Back at the demonstration, one speaker after another denounced the titans of the radio industry meeting across the street. As with most modern rallies, the topic sometimes wandered: Several speakers brought up the war in Iraq, and one had some thoughts to share about big-box stores. (No one, alas, said anything about "Mummers for Mumia.") Through it all, Andrews stood next to all the speakers, plucking away at his banjo.

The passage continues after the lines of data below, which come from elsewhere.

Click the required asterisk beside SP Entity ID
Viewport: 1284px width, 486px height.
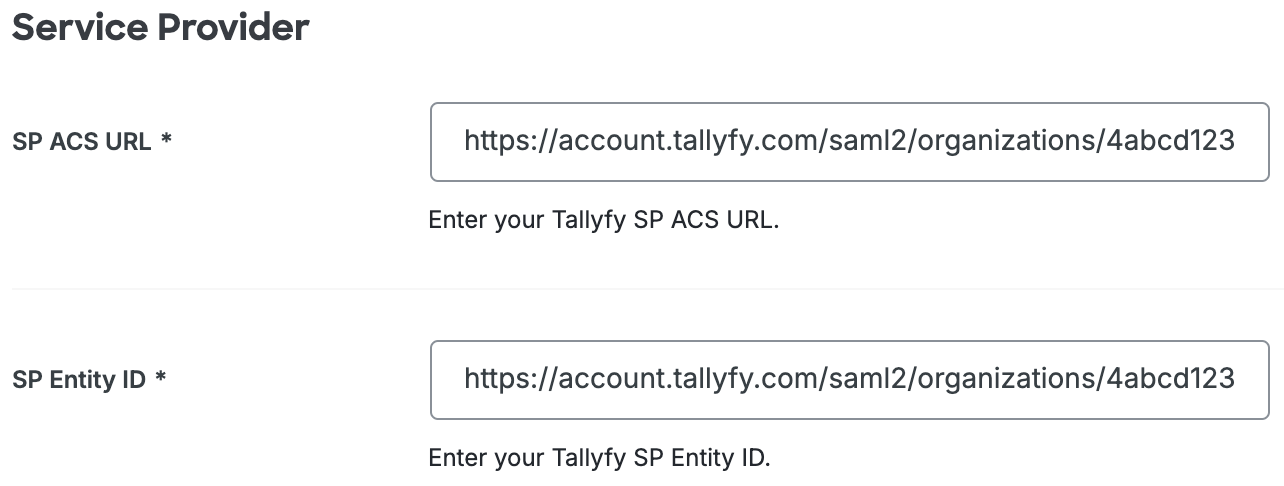160,379
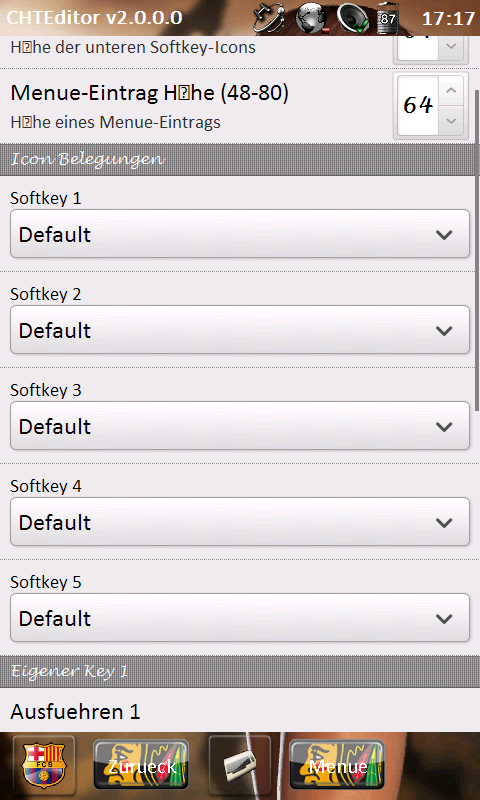Open the Menue softkey button
Screen dimensions: 480x800
pyautogui.click(x=337, y=765)
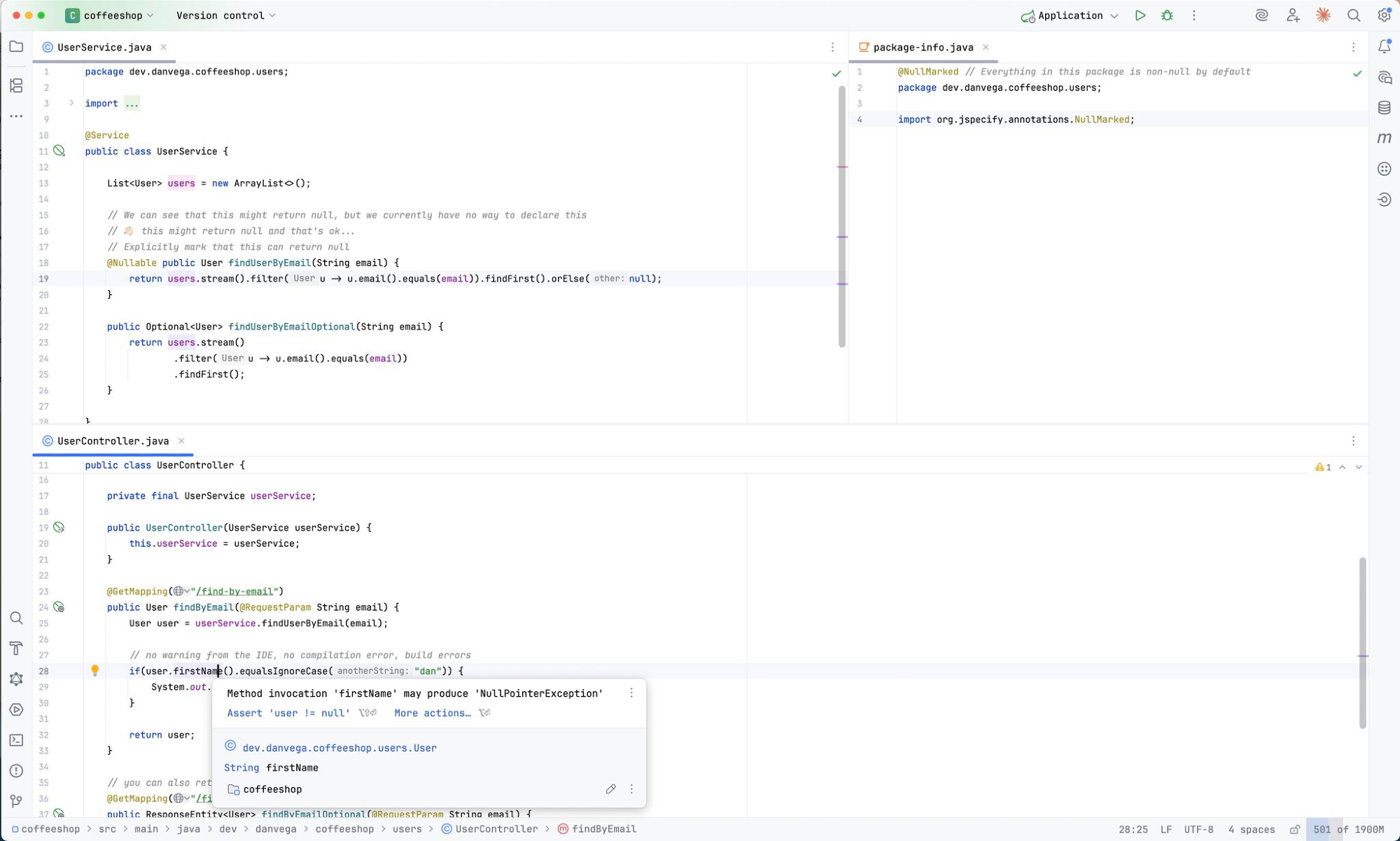Open the Project folder tool window
This screenshot has height=841, width=1400.
[x=16, y=47]
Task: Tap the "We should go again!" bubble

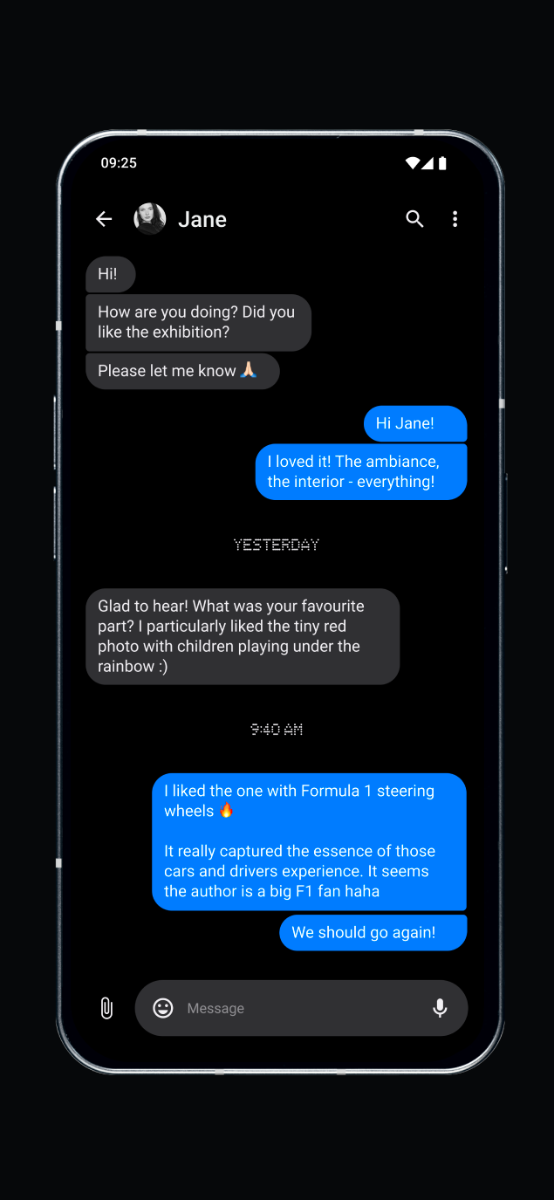Action: pos(373,933)
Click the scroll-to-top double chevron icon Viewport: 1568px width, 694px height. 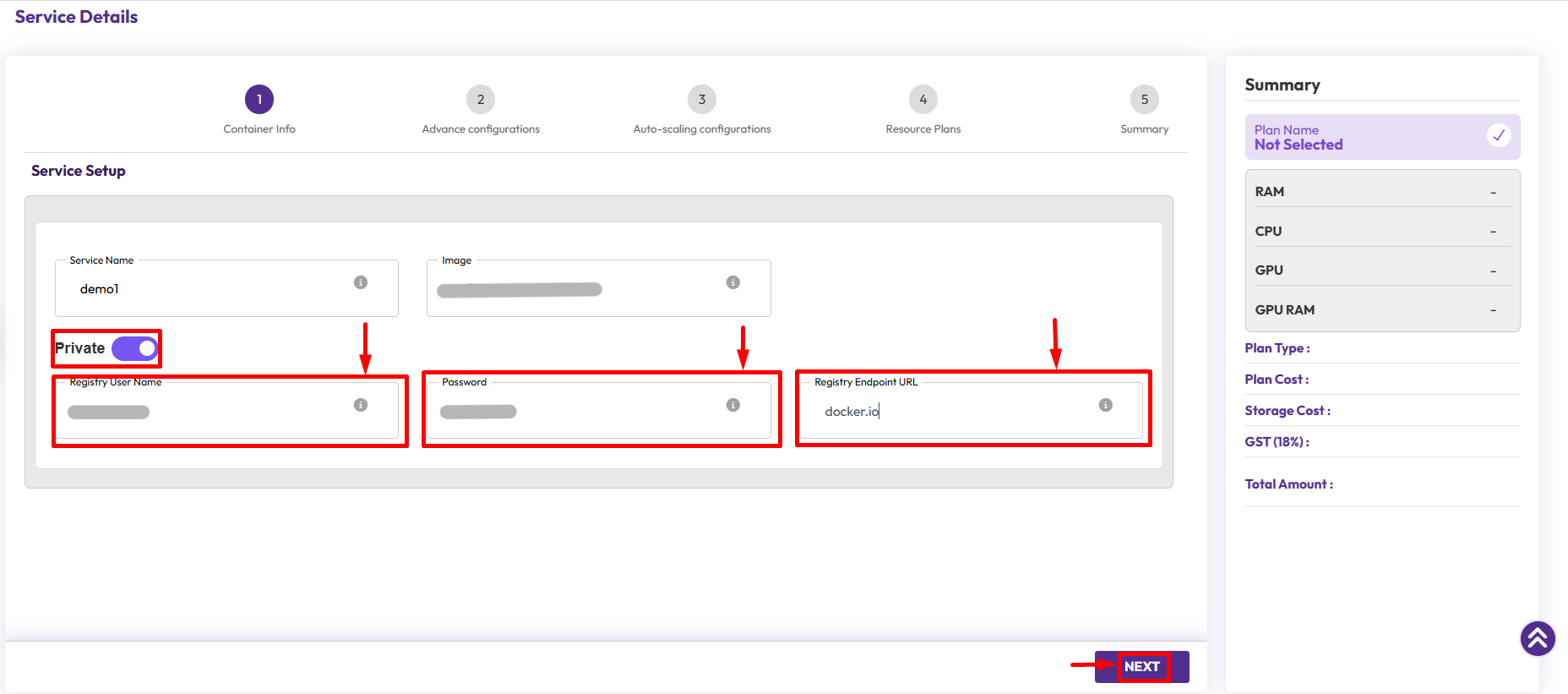[x=1538, y=638]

But for all the denunciations, there were a few moments when some of the anarchists outside and some of the businessmen inside sounded like they might have a view or two in common. Prometheus and the NAB would always be bitter enemies, of course. But there were people inside that convention center who were arguing that localism and creativity were just what their stations needed to embrace—not out of the goodness of their hearts, but to differentiate themselves from, and therefore compete more effectively with, the behemoths that dominate the association. And there were people outside who, for all their reflexive anti-capitalism, said they had no problem with entrepreneurship or with people making money; they just wished the businesses wouldn't lose sight of other values. Coming from different directions, they'd reached a convergence of sorts.

For all the NAB's efforts to stave off competition, its members are facing a ton of it: not just from satellite radio and low-power broadcasting— neither of which has an enormous audience—but from the Internet at home and the cell phone on the road, from car CD players and books on tape. Younger listeners aren't developing the same radio-listening habits as their elders, and it isn't just the smaller broadcast companies that are feeling scared.

"This is grassroots culture," Andrews told me at the rally, gesturing to the Mummer costumes around us. Then he reeled off a list a do-it-yourself alternatives to centralized corporate media: not just zines and blogs and home recording studios, but puppet shows, neighborhood parades, and what he called "manifestations." ("I like that word better than 'protests.'") In short, any sort of expression that interests people enough that they're willing to generate it themselves.

If it's to survive and thrive, radio has to embrace the qualities that once made it distinctive; the qualities that might make a kid not just listen to the radio but fantasize about being a DJ. And that means learning not just from the attorneys and marketing gurus who speak at every NAB Radio Show, but from the Mummers, real and figurative, who lurk outside.